Inverse of Heine–Cantor theorem

Question

We have by Heine–Cantor theorem that:

If $M$ and $N$ are metric spaces and $M$ is compact then every continuous function $f : M \to N$, is uniformly continuous.

Is the inverse of this theorem is satisfied?

Answer 1

Let $(M,d)$ be a metric space that is not compact and has no isolated points. Then there exists a countable discrete subspace $Z$. For this, there exists an enumeration $Z=\{z_n\mid n\in\mathbb N\}$ and radii $ r_n>0$ such that $Z\cap B(z_n,r_n)=\{z_n\}$. Then the $B(z_n,\frac12r_n)$ are pairwise disjoint. We may assume wlog. that $r_n\to 0$. Then for any $x\in M$, there exists $r>0$ such that $B(x,r)$ intersects only finitely many $B(z_n,\frac12r_n)$. Therefore if for each $n$ we have a continuous function $f_n\colon M\to\mathbb R$ with $f_n(x)=0$ for all $x$ with $d(x,z_n)\ge \frac12r_n$, then the sum $$\tag1f(x):=\sum_{n\in\mathbb N} f_n(x)$$ is in fact locally finite (that is each point has a neighbourhood where all but finitely many summands are identically $0$), hence continuous. Since the $z_n$ are not isolated, we find $y_n$ with $0<d(y_n,z_n)<r_n$ and can define $$f_n(x)=\max\left\{0, 1-\frac{d(x,z_n)}{d(y_n,z_n)}\right\}.$$ With this choice of $f_n$, the function $f$ is not uniformly continuous: No matter how small we choose $\delta>0$, we will find $n$ with $r_n<\delta$ and hence $d(y_n,z_n)<\delta$. But $f(y_n)=f_n(y_n)=0$ and $f(z_n)=f_n(z_n)=1$.

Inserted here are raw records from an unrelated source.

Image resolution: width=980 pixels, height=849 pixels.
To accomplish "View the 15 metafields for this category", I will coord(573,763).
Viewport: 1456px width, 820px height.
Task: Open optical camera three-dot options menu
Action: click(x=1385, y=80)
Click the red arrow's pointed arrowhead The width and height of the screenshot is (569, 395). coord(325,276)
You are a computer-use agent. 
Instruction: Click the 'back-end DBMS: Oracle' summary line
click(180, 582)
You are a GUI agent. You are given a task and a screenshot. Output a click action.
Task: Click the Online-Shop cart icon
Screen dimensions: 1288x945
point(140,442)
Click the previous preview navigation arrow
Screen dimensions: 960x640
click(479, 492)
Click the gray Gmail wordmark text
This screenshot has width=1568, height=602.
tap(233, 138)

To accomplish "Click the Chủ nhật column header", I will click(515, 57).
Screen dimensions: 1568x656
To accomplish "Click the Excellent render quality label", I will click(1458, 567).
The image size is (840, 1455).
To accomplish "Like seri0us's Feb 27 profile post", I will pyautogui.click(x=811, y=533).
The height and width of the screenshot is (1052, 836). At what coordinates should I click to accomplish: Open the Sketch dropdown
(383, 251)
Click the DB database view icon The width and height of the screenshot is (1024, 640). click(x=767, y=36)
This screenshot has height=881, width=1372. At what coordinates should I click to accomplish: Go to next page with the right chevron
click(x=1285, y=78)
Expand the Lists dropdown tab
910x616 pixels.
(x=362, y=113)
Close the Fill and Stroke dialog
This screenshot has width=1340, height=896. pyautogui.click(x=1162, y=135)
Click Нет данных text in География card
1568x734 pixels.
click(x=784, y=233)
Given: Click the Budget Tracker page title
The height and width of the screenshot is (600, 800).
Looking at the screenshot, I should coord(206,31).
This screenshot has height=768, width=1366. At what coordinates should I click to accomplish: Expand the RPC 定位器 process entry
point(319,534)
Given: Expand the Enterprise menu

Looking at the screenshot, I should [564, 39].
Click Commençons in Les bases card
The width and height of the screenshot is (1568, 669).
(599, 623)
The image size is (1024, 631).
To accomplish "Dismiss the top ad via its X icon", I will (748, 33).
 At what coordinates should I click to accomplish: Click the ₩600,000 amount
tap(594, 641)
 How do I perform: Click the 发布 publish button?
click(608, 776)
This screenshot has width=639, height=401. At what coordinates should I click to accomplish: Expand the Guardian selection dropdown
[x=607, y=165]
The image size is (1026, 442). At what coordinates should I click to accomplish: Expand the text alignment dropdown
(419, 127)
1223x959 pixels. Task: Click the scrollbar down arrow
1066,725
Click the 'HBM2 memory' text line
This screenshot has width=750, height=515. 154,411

We also note that pointwise at most one summand in $(5)$ is nonzero, hence $0\le f(x)\le 1$ with our choice of $f_n$.

Conclusion: If $(M,d)$ is a metric space without isolated points and every continuous function $f\colon M\to\mathbb [0,1]$ is uniformly continuous, then $M$ is compact.

Answer 2

If $M$ is path-connected and any continuous $f:\mathbb M\to \mathbb R$ is uniformly continuous, then $M$ is compact. (I think it is true if $M$ is connected, but I'm not sure.)

First prove that $M$ is bounded. If $M$ is not bounded, pick $x_0\in M$ and define $f(x)=d_M(x_0,x)^2$. Show that this is not uniformly continuous. So $$|f(x)-f(y)|=|d(x_0,x)-d(x_0,y)|(d(x_0,x)+d(x_0,y))\geq d(x,y)d(x_0,x)$$

So, given an $\epsilon>0$ and a $\delta>0$, pick $x$ so that $d(x_0,x)>2\epsilon/\delta$. Pick $y$ so that $d(x,y)=\delta/2$ (which is possible by connectedness.) Then $$|f(x)-f(y)| > \frac{\delta}{2} d(x_0,x) =\epsilon$$ So $f$ is not uniformly continuous.

Then we prove that $M$ is complete.

Assume $x_1,x_2,\dots,x_n,\dots$ is a Cauchy sequence which does not converge. For each $x\in M$, the sequence of real numbers $d(x,x_1),d(x,x_2),\dots$ is Cauchy in $\mathbb R$. Define$$g(x)=\lim_{n\to\infty} d(x,x_n)$$ Show that this is a continuous map from $M\to\mathbb R^+$. Then define $f(x)=\frac{1}{g(x)}$, which is again continuous. Finally, show that this $f$ cannot be uniformly continuous I'll leave these last steps to you.